Throughout Yagudaev's employment with CAASI, he received an annual performance appraisal. Id. ¶ 16. CAASI utilized a rating system whereby it graded employees on a five-level scale, with each grade representing a different level of performance. JSF, Exs. 1-8; Def. Reply 56.1 ¶ 18. The specific language accompanying each grade varied slightly over the years. Pl. Counter 56.1 ¶ 21; compare JSF, Ex. 1 at 3, with JSF, Ex. 4 at 5. However, as a general matter, when CAASI evaluated employees, a rating of two out of five was considered to be "below expectations," a rating of three out of five was considered "meets expectations," a rating of four out of five meant "above expectations," and a rating of five out of five meant "outstanding." Def. 56.1 ¶ 21; Def.
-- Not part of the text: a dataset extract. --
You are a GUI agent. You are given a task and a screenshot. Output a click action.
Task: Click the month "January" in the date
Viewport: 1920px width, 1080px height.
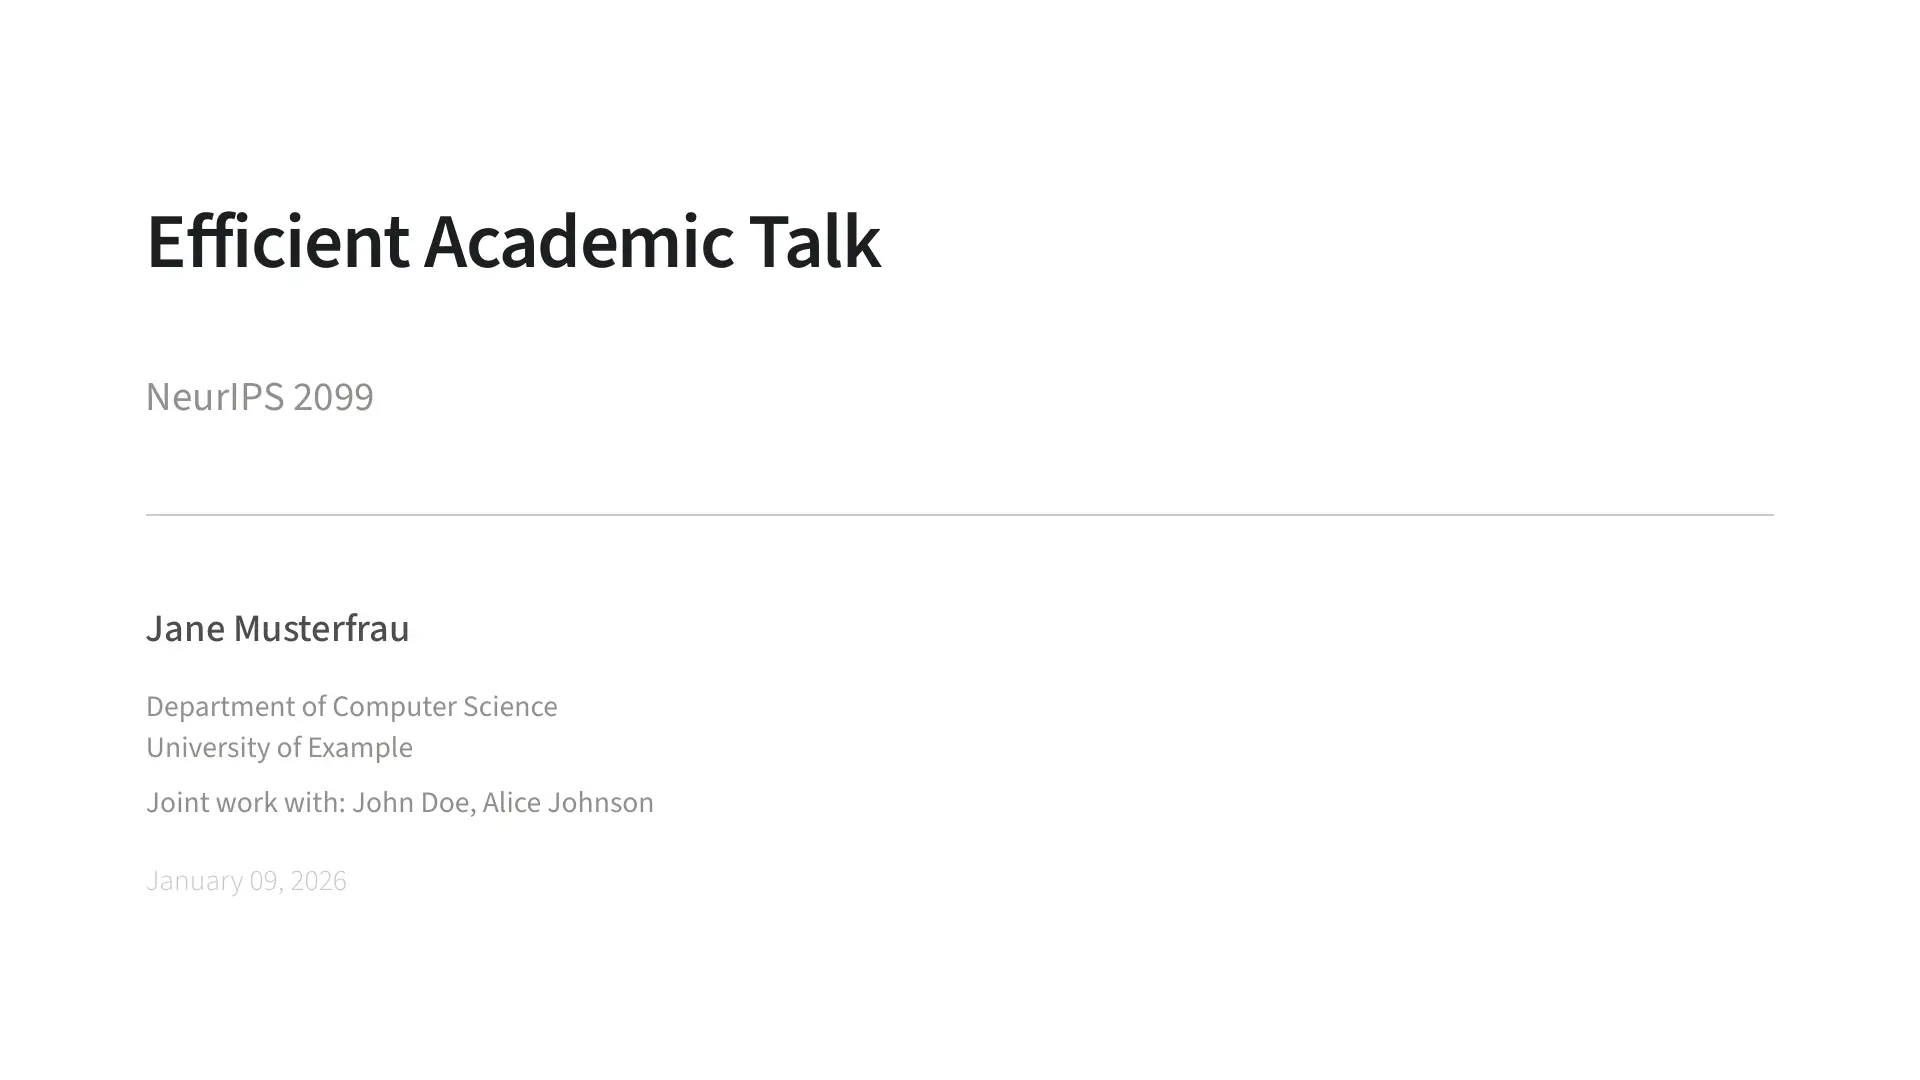tap(194, 881)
Reply 56.1 ¶ 21; see also Roth Decl., Ex. 1 ("Yagudaev Dep.") at 103 (Yagudaev conceding at his deposition that a "two out of five" is "below expectations").

Yagudaev notes that CAASI has not produced his annual performance appraisal from 2009. Pl. Counter 56.1 ¶ 17. With the exception of 2009, the parties agree that Yagudaev received an annual performance appraisal each year from 2007 through 2015. See id.; JSF ¶¶ 17-24.

Yagudaev quibbles in several places with CAASI's description of the performance grade Yagudaev received as a "two out of five" or "below expectations." See, e.g., Pl. Counter 56.1 ¶¶ 18, 21 (noting that in some years the second-lowest grade was accompanied by language such as "partly satisfactory" or "inferieure aux attentes"). The Court acknowledges the varied language but does not agree that CAASI's labelling Yagudaev's job performance as only "partly satisfactory" or "inferieure" in certain years raises a genuine dispute of material fact regarding whether Yagudaev consistently received the second-lowest grade for his job performance.

Yagudaev received a performance evaluation for 2007 issued by his then-manager Denizet. Def. 56.1 ¶ 19. In the 2007 evaluation, Denizet gave Yagudaev a two out of five rating—i.e., the second-lowest rating—for both "overall competency assessment" and "overall performance assessment." Id. ¶ 20; see JSF, Ex. 1 at 3. Denizet wrote about Yagudaev in the 2007 evaluation: "Despite his dedication and commitment, Albert needs to work faster and in a more organized manner. Albert lacks of reliability [sic] and should pay more attention to quality and internal procedure." Def. 56.1 ¶ 22. Denizet also provided a 2008 evaluation of Yagudaev, in which Denizet again gave Yagudaev the second-lowest out of five grades for "overall performance assessment," id. ¶ 26, but gave him a three out of five for "overall competency assessment," Pl. Counter 56.1 ¶ 26. In the 2008 evaluation, Denizet wrote: "[Yagudaev]'s performances are often reduced due to a lack of method. A greater sense of interest and organization should help him enhance the quality of the work produced. [Yagudaev] has room for improvement." Def. 56.1 ¶ 27. Yagudaev signed each of Denizet's evaluations. Id. ¶¶ 23, 28. Despite having the opportunity, before signing, to write anything on the evaluation in a section designated for his comments, Yagudaev wrote nothing on either evaluation. Id. ¶¶ 24, 29.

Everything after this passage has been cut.